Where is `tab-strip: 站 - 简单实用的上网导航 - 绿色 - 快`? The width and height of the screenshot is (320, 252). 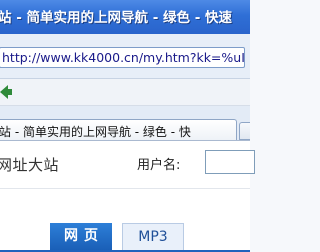 tab-strip: 站 - 简单实用的上网导航 - 绿色 - 快 is located at coordinates (125, 124).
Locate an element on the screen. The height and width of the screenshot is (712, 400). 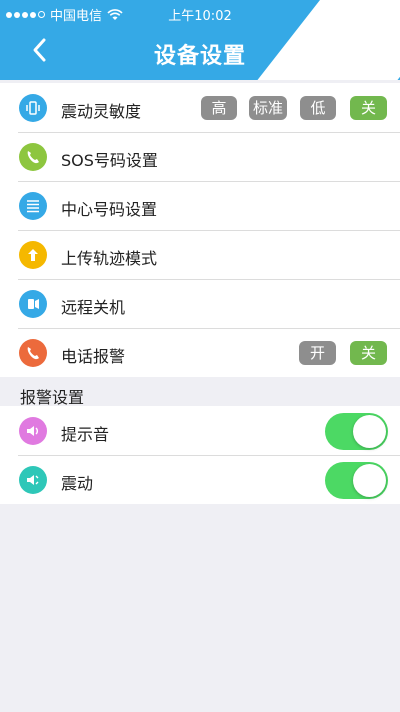
remote-shutdown-label: 远程关机 is located at coordinates (94, 308).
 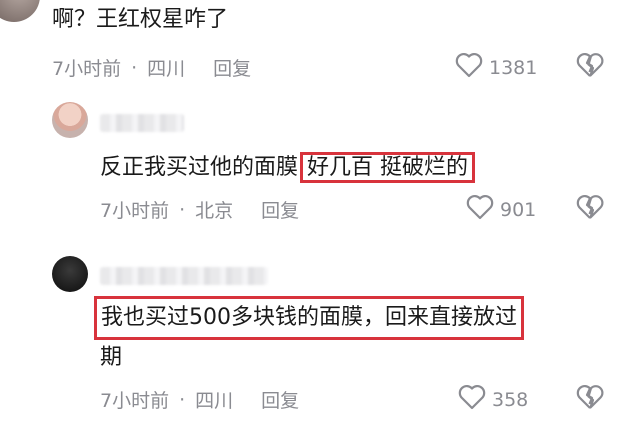 I want to click on like-button: 901, so click(x=501, y=210).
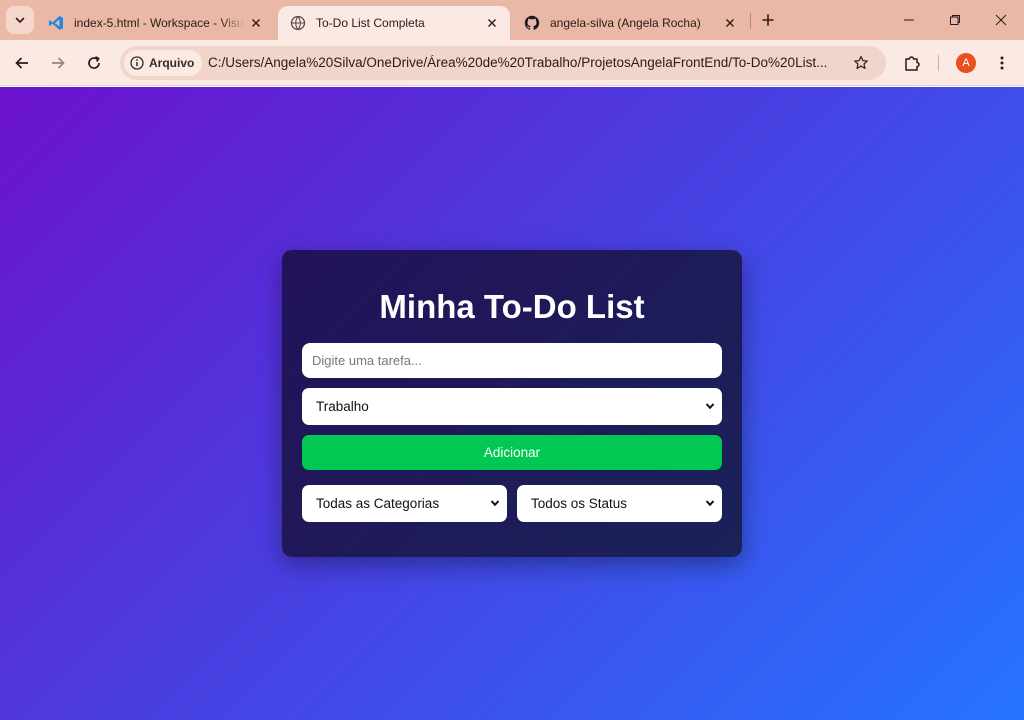 The width and height of the screenshot is (1024, 720). What do you see at coordinates (966, 63) in the screenshot?
I see `profile-avatar: A` at bounding box center [966, 63].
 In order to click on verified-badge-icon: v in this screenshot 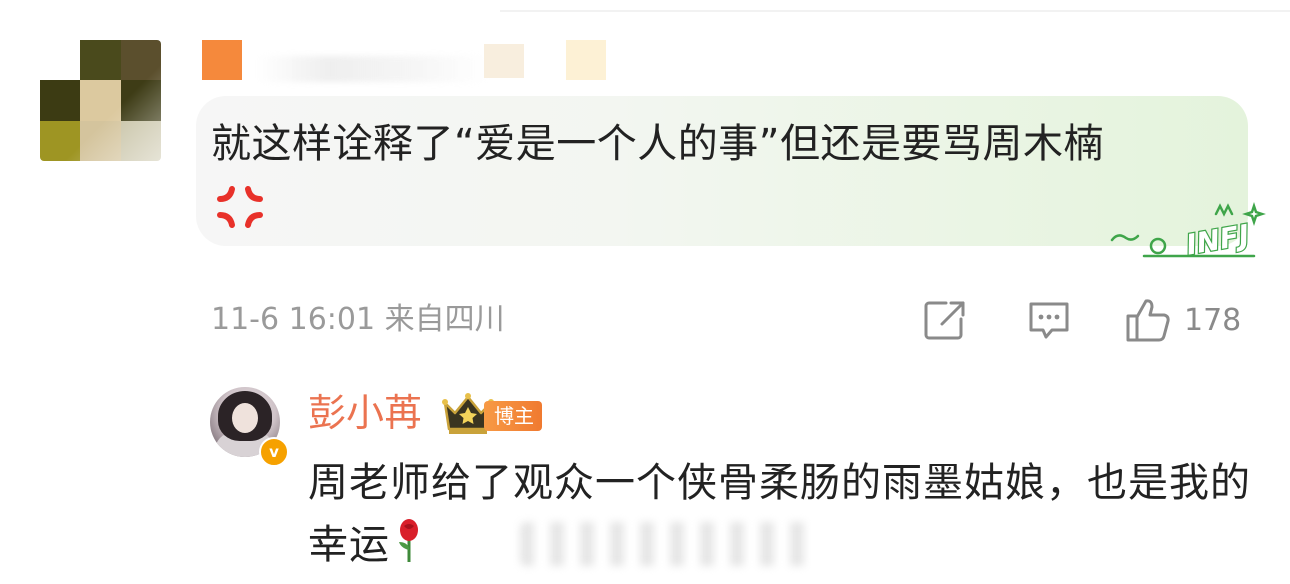, I will do `click(274, 452)`.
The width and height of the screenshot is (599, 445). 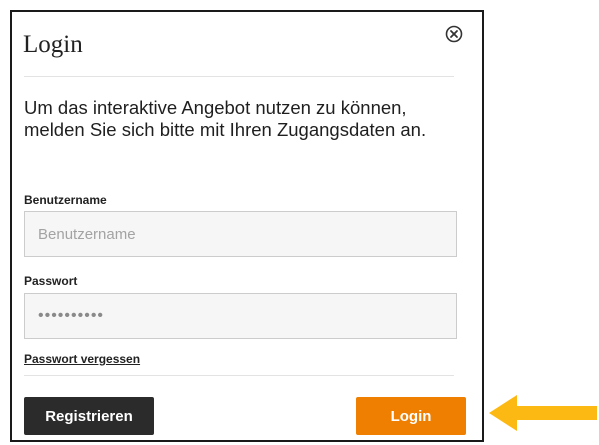 What do you see at coordinates (454, 34) in the screenshot?
I see `close-icon` at bounding box center [454, 34].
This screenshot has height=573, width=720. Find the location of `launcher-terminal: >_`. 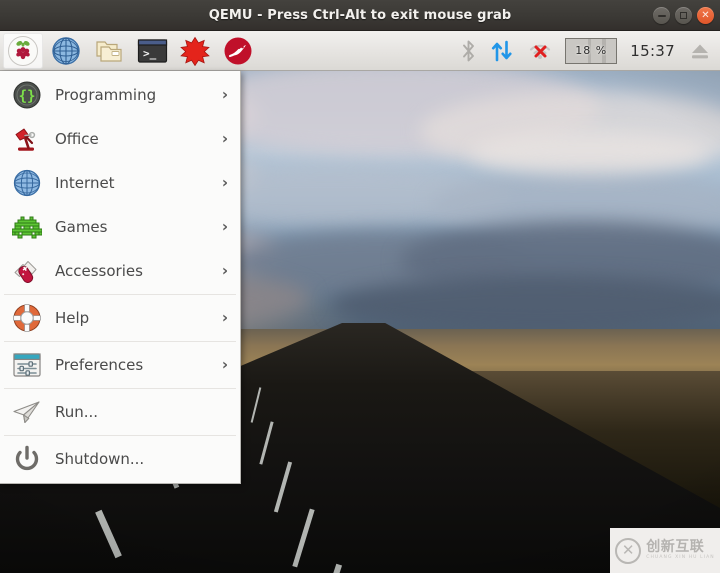

launcher-terminal: >_ is located at coordinates (152, 51).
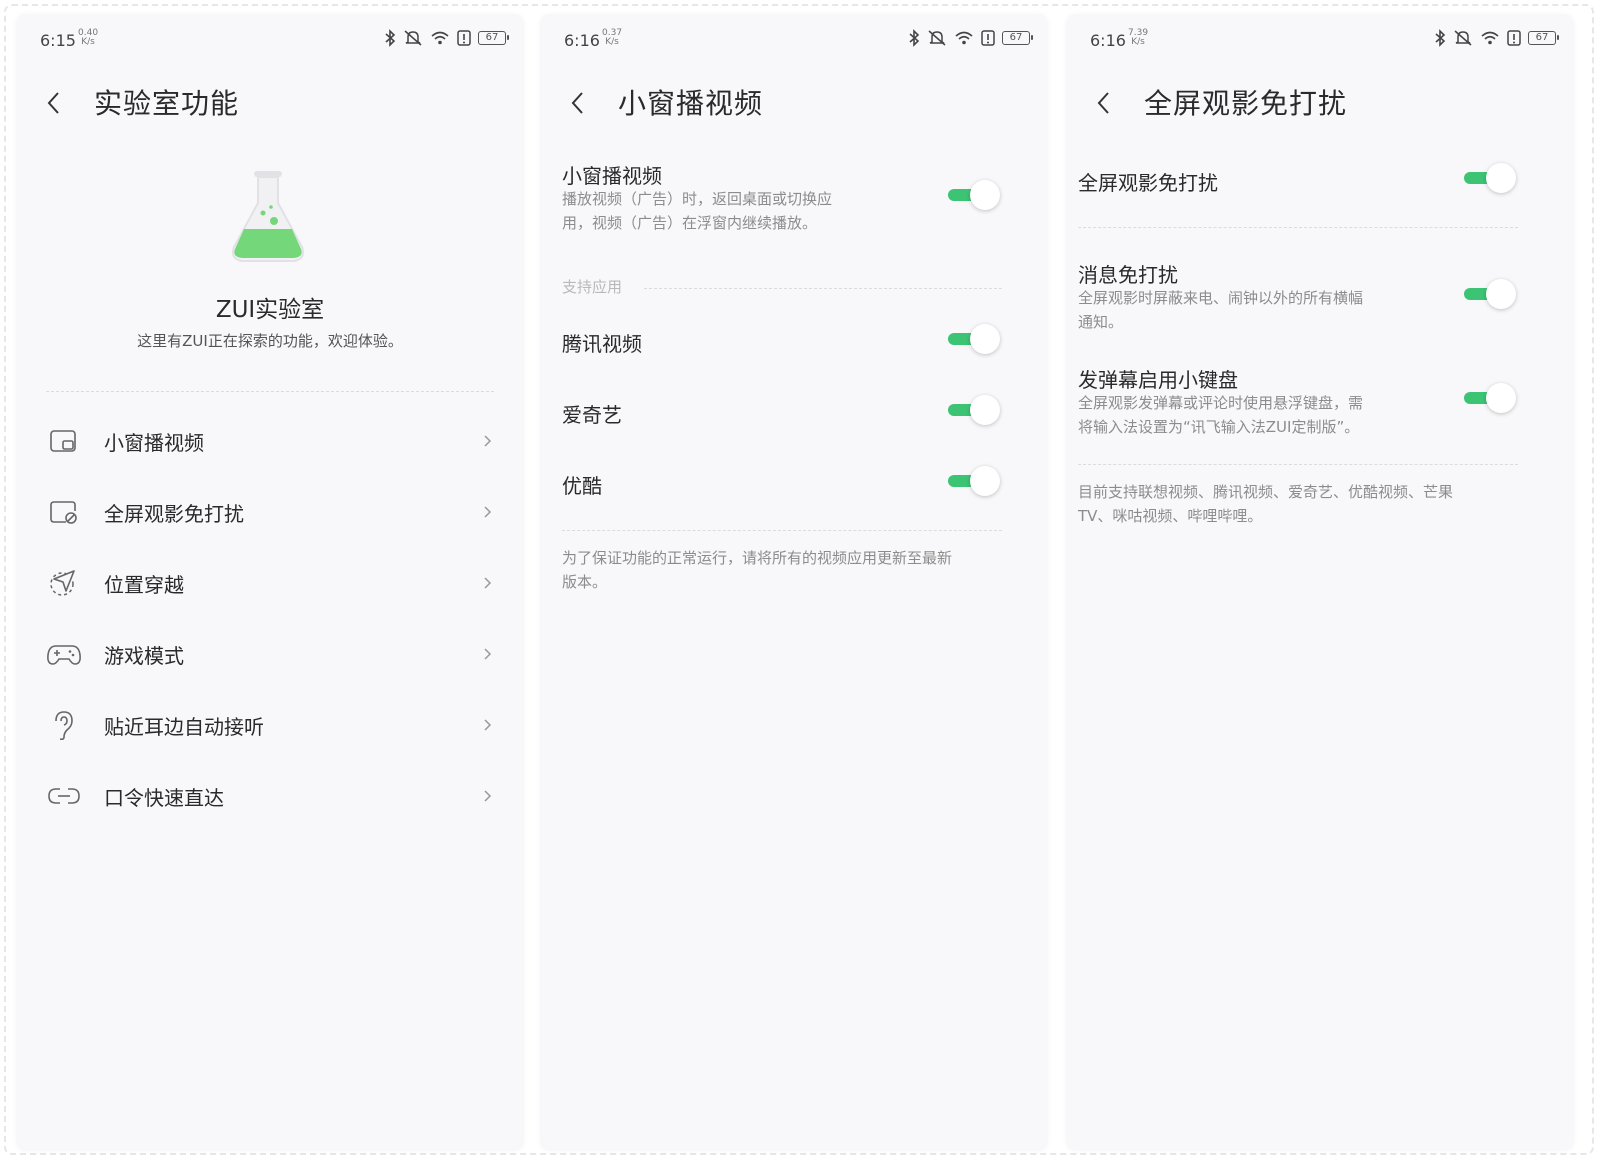  Describe the element at coordinates (63, 441) in the screenshot. I see `picture-in-picture-icon` at that location.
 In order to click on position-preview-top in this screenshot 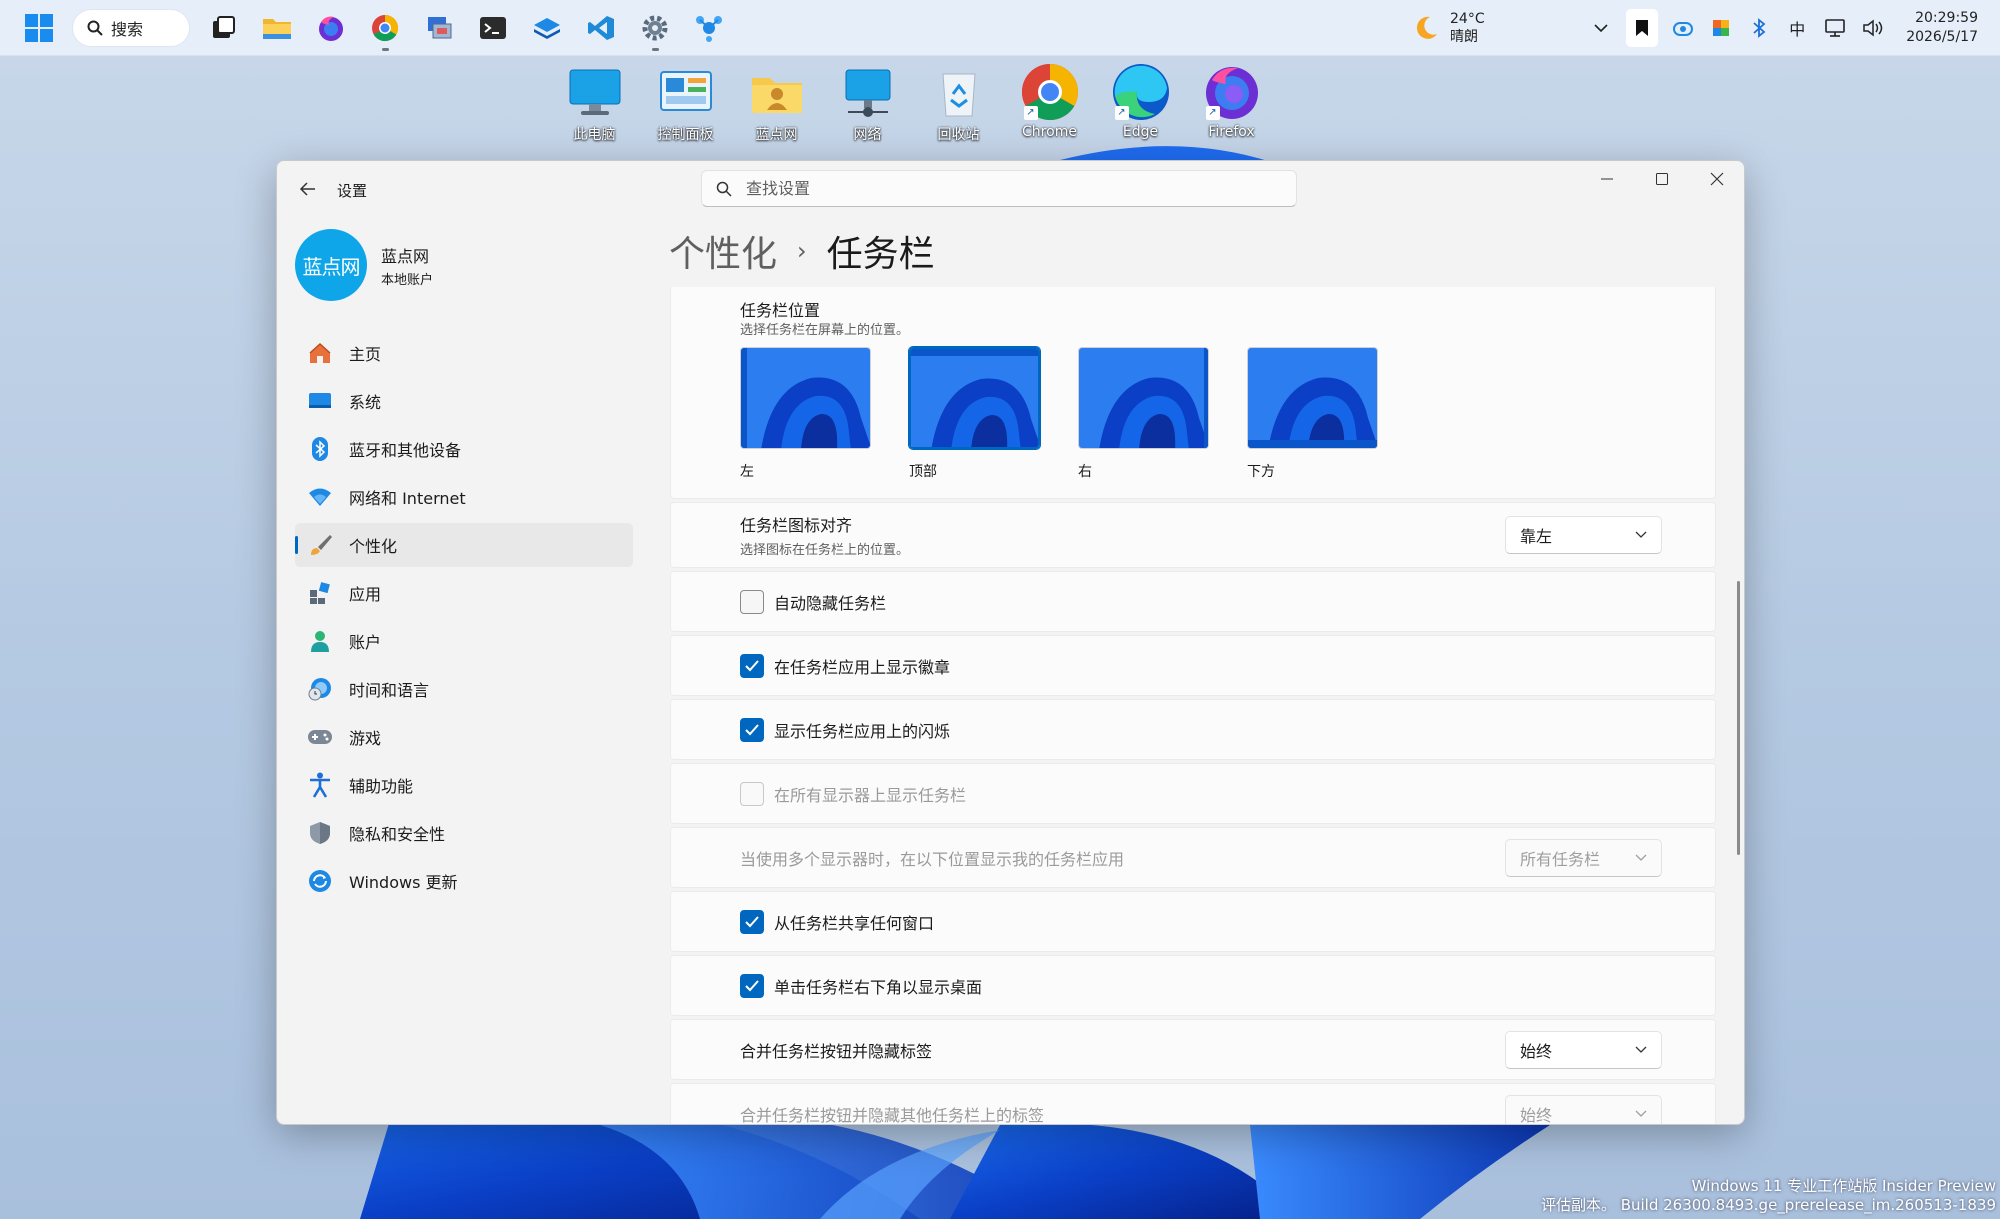, I will do `click(974, 398)`.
..............................
TASK DIRECTIONS »
Can you repeat the rows from the one containing "Locate an element" through the one containing "remote-shutdown-label: 远程关机 is", swapping "element" for "item" and changing nothing else? Leave the pictures out.

WRITTEN SOLUTION »
Locate an item on the screen. The height and width of the screenshot is (712, 400). 
remote-shutdown-label: 远程关机 is located at coordinates (94, 308).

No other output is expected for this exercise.